L'incompréhension publique et critique face à ce roman tient vraisemblablement aussi à la quête d'identité du personnage principal et à sa nature fluctuante : tel un Holden Shadbolt indécis, Wesley Antill passera vingt-trois années à avancer et à reculer, sans jamais réellement parvenir à évoluer. Porté par ses aspirations intellectuelles, il quitte à vingt-deux ans l'exploitation agricole familiale (à nouveau située en Nouvelle-Galles du Sud) pour Sydney, où il est formé (et marqué à vie) par un héritier de Descartes et des Lumières pour lequel la pensée australienne ne peut être qu'un sous-produit de l'Hémisphère Nord. Lors de ses pérégrinations ultérieures à travers l'Europe, l'esprit éclairé mais étroitement cartésien qu'est devenu Wesley ne cessera de commettre les trois mêmes erreurs. Premièrement, il s'efforcera sans relâche de combler son vide existentiel par une accumulation indiscriminée de connaissances. Deuxièmement, il fera, à plusieurs reprises, table rase de ces connaissances fraîchement acquises. Troisièmement, il s'acharnera inlassablement à dissocier sa pensée de ce qu'il appelle les intrusions de la vie, tout comme il laissera un abîme se creuser entre son être pensant et son pays natal. Contrairement à Holden, Wesley finira cependant par atteindre la maturité : c'est un violent choc émotionnel (qu'on ne dévoilera pas ici) qui lui révélera toute l'absurdité de son existence et l'incitera à rentrer au bercail pour y élaborer, enfin, sa propre philosophie. Ce faisant, il se métamorphosera en une sorte de penseur pionnier, preuve vivante que, pour les Australiens, la vacuité ontologique n'est pas une fatalité.

Données fournies:

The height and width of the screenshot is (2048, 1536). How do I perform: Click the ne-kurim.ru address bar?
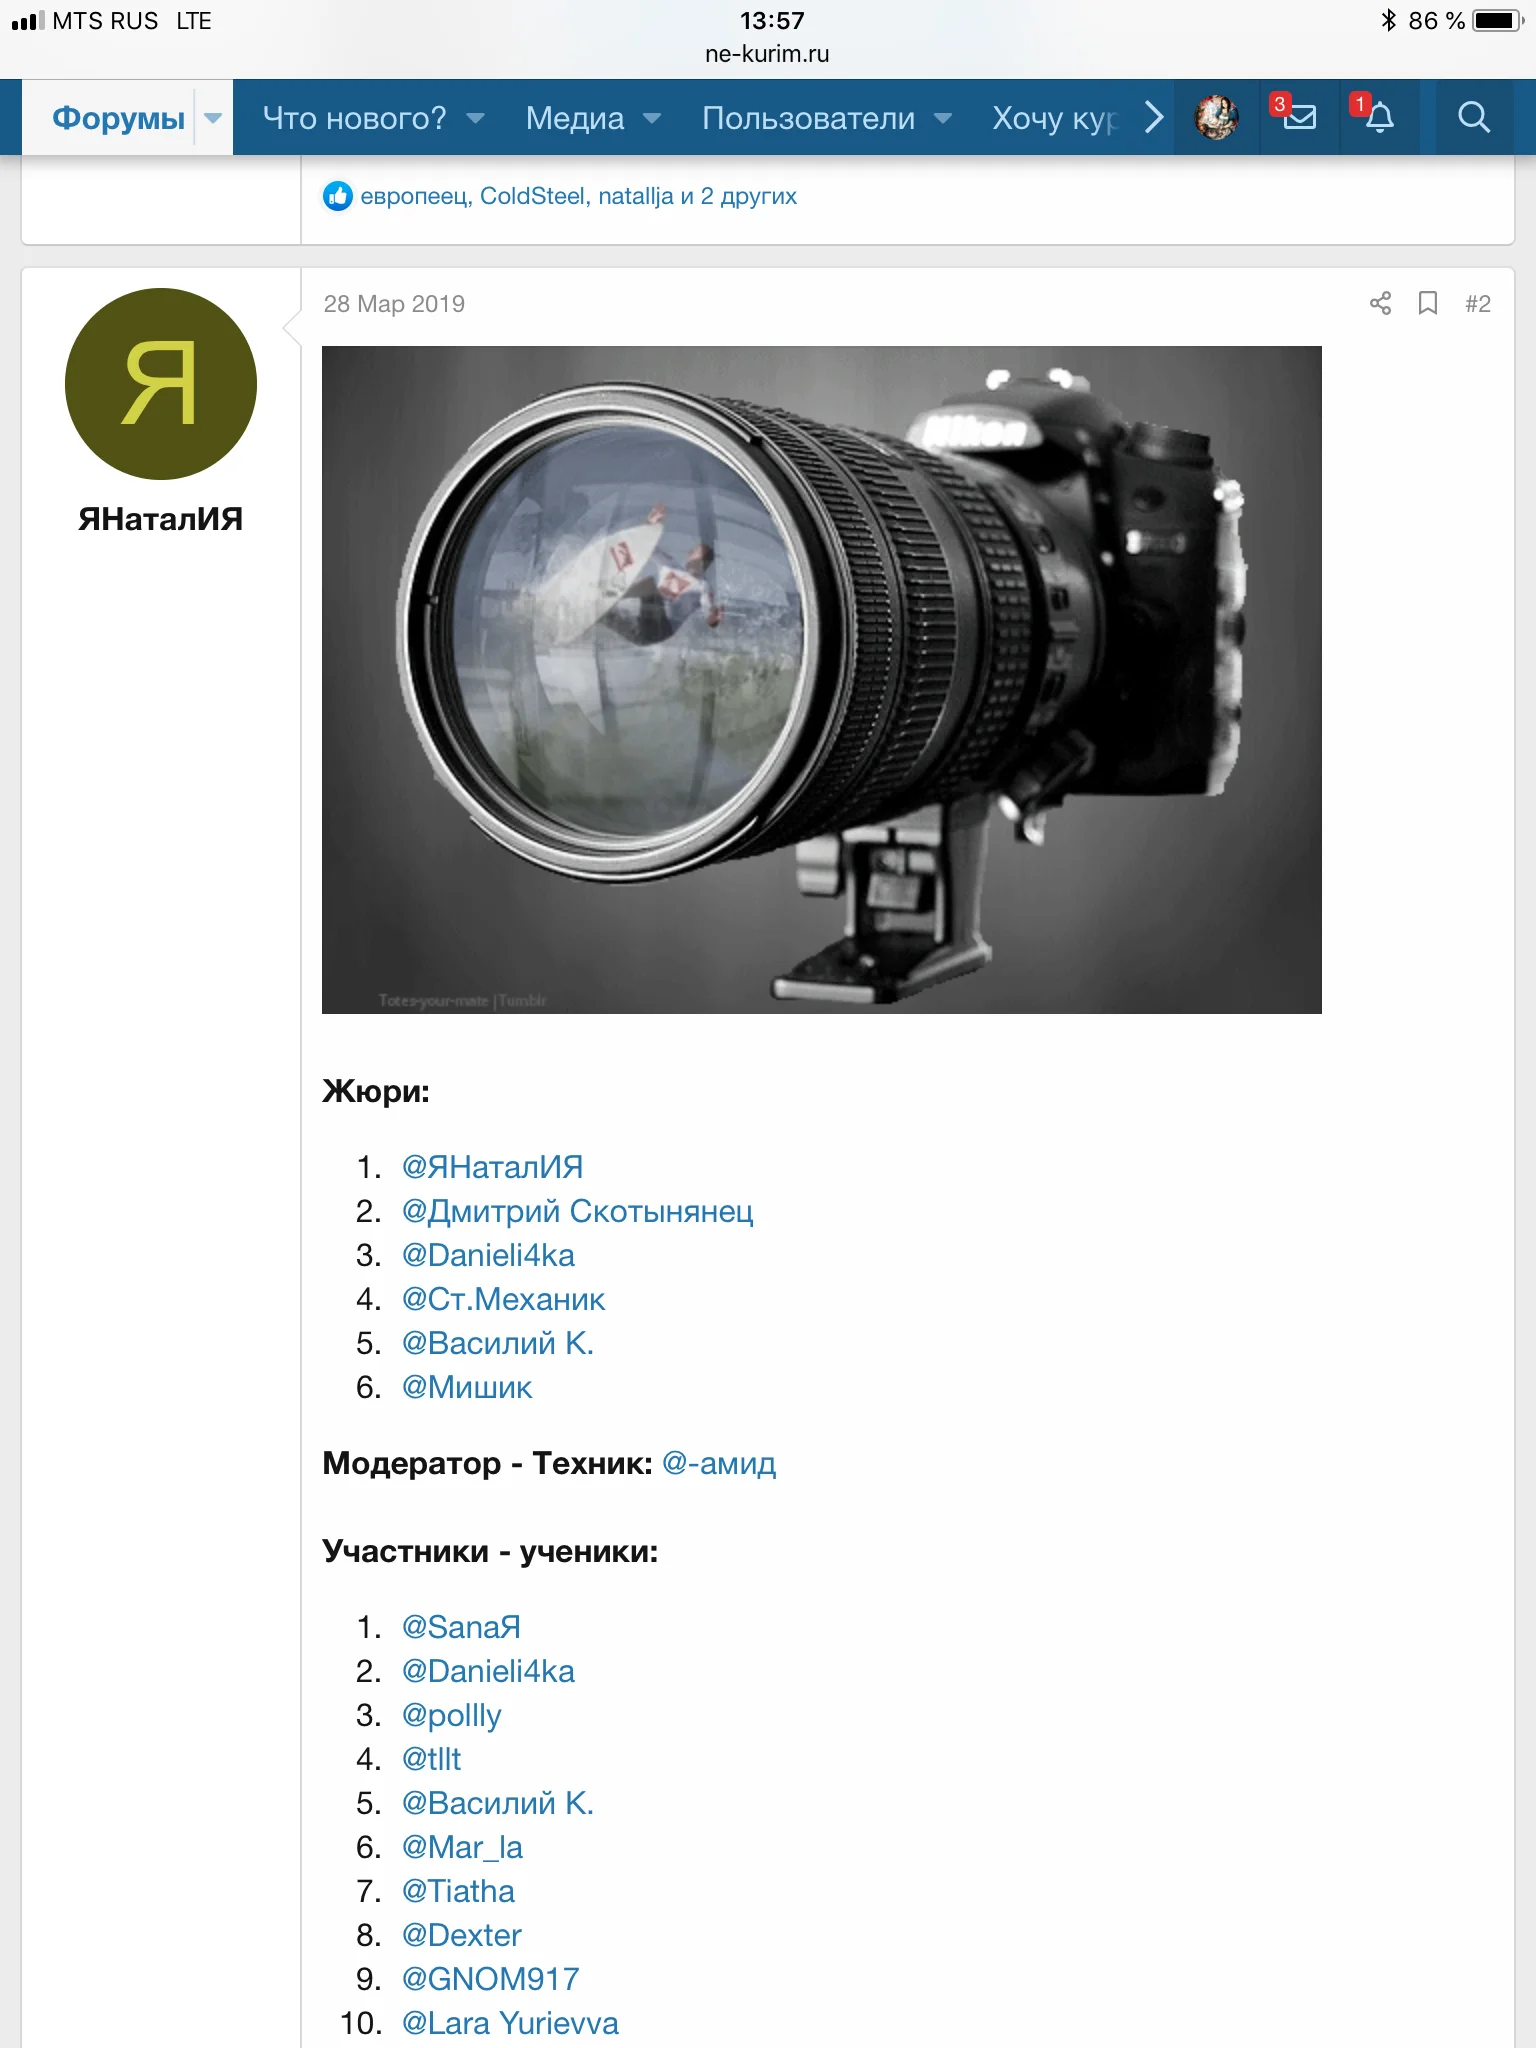(x=767, y=54)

Exercices:
1. D'après le passage sur Wesley Antill, à quel âge le personnage quitte-t-il l'exploitation agricole familiale pour Sydney ?
2. Prolongez le passage sur Wesley Antill à partir de sa dernière phrase.

Réponses:
1. Il la quitte à vingt-deux ans.

2.
La nouvelle philosophie proprement dite, qui prend la forme d'une liste d'aphorismes rassemblés dans le chapitre final du roman, apparaît comme une tentative de transcender la double aliénation mentionnée plus haut. D'une part, elle souligne clairement l'importance de l'expérience dans l'écriture philosophique : elle est donc inspirée de Nietzsche, qui voyait la philosophie comme une confession, mais textualise à l'extrême le récit autobiographique. Notons au passage que Bail, dans ses carnets autobiographiques, aura recours au même dispositif formel pour mener ses propres recherches métaphysiques. D'autre part, la nouvelle philosophie reconnaît, quoique moins explicitement, l'existence d'une relation entre espace et pensée. Comme l'arboretum d'Eucalyptus, la propriété des Antill est un espace mixte, une sorte de palimpseste qui porte encore la trace d'ancêtres européens et peut, elle aussi, fonctionner comme une métaphore de l'Australie. Le lieu présente donc des similitudes étonnantes avec la pensée profondément hybride de Wesley. Dans la mesure où celle-ci se confond avec un récit autobiographique, aussi discontinu soit-il, elle intègre nécessairement l'héritage rationaliste occidental qui, après l'avoir longtemps exclusivement défini, constitue toujours Wesley. Simplement, le rationalisme n'y est qu'une forme de connaissance parmi d'autres et coexiste avec une multitude d'autres influences. Si l'on en croit Bail, c'est dans cette hybridité que réside l'avenir de son pays. En ce sens, The Pages renforce l'idée d'un changement de paradigme, amorcé avec Eucalyptus, au sein de l'œuvre bailienne : glissant d'une approche relativement coloniale à une posture résolument post-coloniale, l'auteur parvient à dépasser sa tendance initiale au rejet parodique du linéaire pour montrer, par la fiction, comment l'incorporer, sous toutes ses formes, au bagage culturel de l'Australie.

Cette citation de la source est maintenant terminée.